Name:
Location: midwest, United States

I was raised in a large family in a small house. My father died at a young age and my mother handled the eight of us with grace,humor and respect for our individual talents. My siblings ground me; I kept my name when I married to honor them,our mother and the common bond we share. My childhood neighbors were genuine people who were kind to me in so many little ways that I felt truly comfortable to be completely me. My husband is my partner at home and at work. Our children are growing into young adulthood and their transformation continues to amaze me. As an adult I've tried to hold fast to my roots while letting my branches shoot out in many directions. I went into medicine because it allows me to express so many parts of my personality while aiding others. Laughter has been my ally in times of joy and stress. God is very real to me and that relationship brings me strength and comfort. Yet I would not try to force my experience of God on others, that's their work to do. I truly believe that good can be found in every situation, even in suffering.

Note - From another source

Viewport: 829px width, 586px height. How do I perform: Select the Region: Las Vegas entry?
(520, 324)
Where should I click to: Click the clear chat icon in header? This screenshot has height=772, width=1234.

Thursday, February 17, 2005

Setting the Record Straight

No one enjoys being corrected and physicians are no different. When I speak to community groups about the patient's role in the medical visit I encourage them to get a copy of the physician note from any significant visit they might have. One example of such a visit would be a consultation with a specialist. The rational for this advice is obtaining the note allows the patient a chance to verify that the facts presented in the history are correct. Oral communication is especially prone to errors- nervous patients may mis-speak or be misunderstood. Tired or distracted physicians might miss unique details of the complaint or prioritize the symptoms differently from the patient. The assessment and plan that the patient "hears" might not be what the physician thought they said. Reviewing the note allows the patient to clear up misunderstandings, if they exist. This needs to be done in a timely fashion because what's recorded in the record seems to become "gospel" and could interfere with future evaluations if the facts are wrong.
Patients often find that receiving copies of visit notes can be difficult. I'm not sure why this should be the case as the record belongs to them. But the truly tricky part in this process for patients is getting the record amended/changed if it's incorrect. Calling the physician to inform them of discrepancies may be the easiest route but it doesn't guarantee that the record will be amended. Patients can write a letter which includes the changes they want to make to the history but that can get buried in the correspondence section of the chart, doing little to reflect the true history as documented in the physician's notes. I think the best approach is to schedule a follow up visit to review the history and have the corrected version entered in the note from that visit. On the physician side of things, we need to be open to the idea that we may make mistakes in recording the history. We need to understand that patients who request such changes are not threatening us but simply trying to fulfill their role in the relationship. An honest exchange such as this will strengthen the trust between the patient and physician and will lead to better care. Mistakes in history gathering/recording happen. They should not be compounded by an unwillingness to acknowledge and correct them.